Mourners are blaming the Egyptian army for the high death toll, arguing that a Christian march on Sunday was absolutely peaceful until the military started a crackdown. The ensuing clashes reportedly saw Islamic extremists join the attacks against the Christians, and even saw a military vehicle driven directly into crowds of protesters.
Christians had gathered on Sunday to protest against the burning of a Coptic church in Southern Aswan last week. However, violence broke out when military personnel commenced a crackdown on the protest.
That violence quickly escalated significantly and minor fighting has reportedly continued during the funeral processions Monday.
U.S. President Barack Obama has released a statement urging peace and compromise “so that Egyptians can move forward together to forge a strong and united Egypt.”

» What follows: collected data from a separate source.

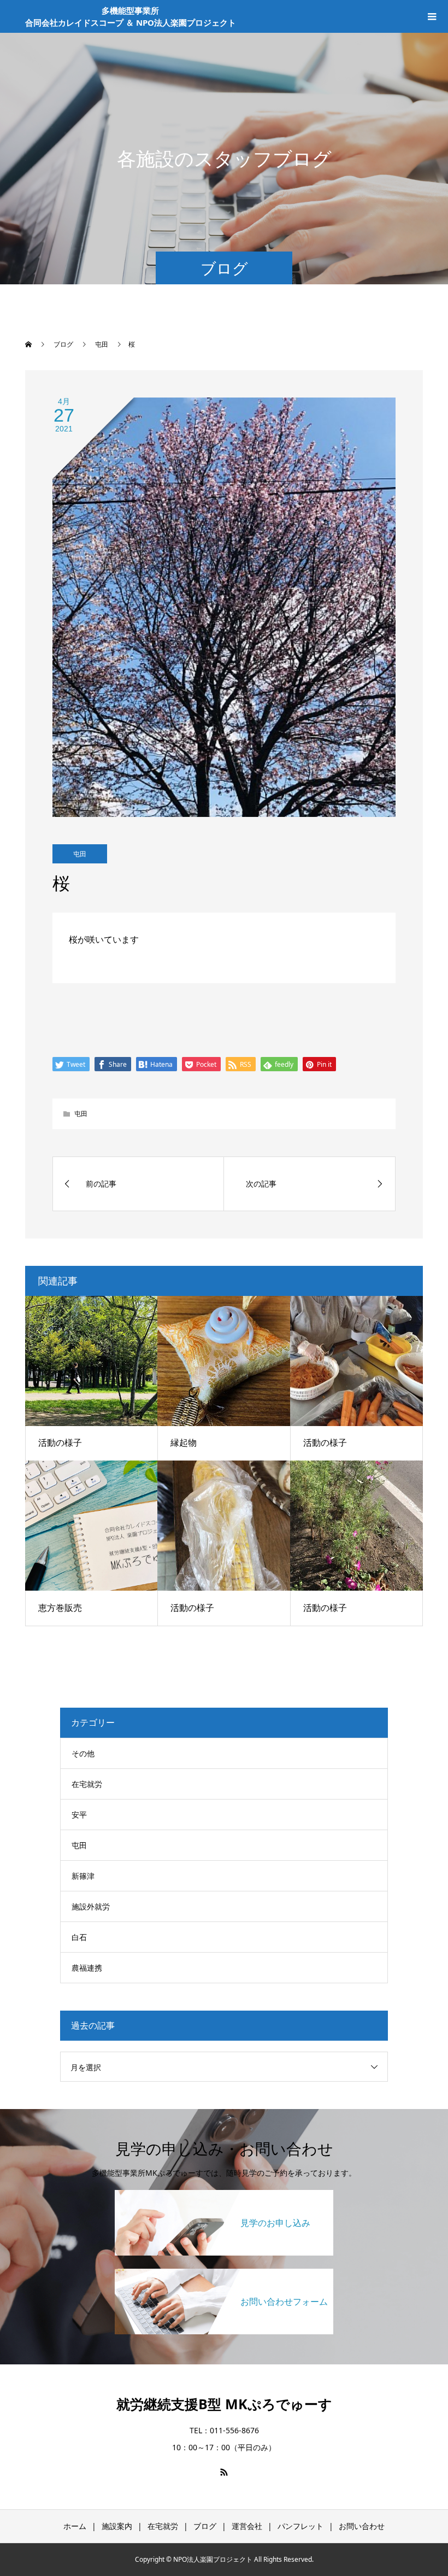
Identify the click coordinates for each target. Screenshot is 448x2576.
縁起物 (183, 1442)
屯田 (79, 853)
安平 (79, 1814)
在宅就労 (87, 1784)
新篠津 (83, 1876)
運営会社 (247, 2526)
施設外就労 (91, 1906)
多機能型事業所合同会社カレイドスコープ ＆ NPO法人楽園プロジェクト (130, 16)
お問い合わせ (362, 2526)
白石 (79, 1937)
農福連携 (87, 1967)
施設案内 (117, 2526)
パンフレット (300, 2526)
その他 (83, 1753)
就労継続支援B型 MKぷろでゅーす (224, 2403)
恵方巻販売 (60, 1608)
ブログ (204, 2526)
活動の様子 (60, 1442)
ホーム (74, 2526)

Reports of casualties have been coming through since Sunday night after Egypt’s military and police sought to quell the peaceful protests by members of the country’s largest Christian denomination, the Coptic Orthodox Church of Alexandria.
It remains unclear if the victims were mostly Christian but there were reports of suspected Islamist groups throwing stones at and beating protesting Copts who were demanding a halt to the growing attacks on churches.
The death toll was expected to rise, as local media were still struggling to gather information amid the ongoing unrest.
At 12:18 a.m., local time, witnesses told Egyptian newspaper Al-Masry Al-Youm that groups of “thugs” were attacking businesses owned by Christians near Abdel Moneim Riyadh Square, which was the epicenter of violence.
The daily said a group of men chanting, “Islamic, Islamic!” – “a common slogan of Islamist groups” – was spotted at Cairo’s Qasr al-Ainy Street less than an hour before the post-midnight attack. Another group, chanting “Allahu Akbar,” was seen standing next to a group of Central Security Forces officers elsewhere, it added.
The original protests by the Christians were speaking out against the recent attack against the Marinab Church in Aswan, which was attacked on Sept. 30 allegedly by Muslim citizens who claimed the church did not have the license for the construction of a dome.
The crackdown on protesters began minutes after Prime Minister Essam Sharaf asked military and security officials to “contain the situation.” But Sharaf blamed the violence on the “enemies of the January 25 Revolution.”
“This is a time for the entire body of Christ to pray for the church in Egypt and the entire region. It is also a time for all peoples of every religion to come together and work for true freedom, democracy and peace,” said Dr. Carl Moeller, President/CEO of Open Doors USA.
Christians make up about 10 percent of Egypt’s population of 80 million. Over recent months Christians in the country have been anxious about their future in the country, as Islamic groups which remained underground or inactive during the rule of the now ousted president Hosni Mubarak, became more socially and politically active following the fall of the regime in a “January 25 Revolution.”
Christians have complained that the interim military administration is doing little to protect their community as violence and attacks have continued to escalate over recent weeks.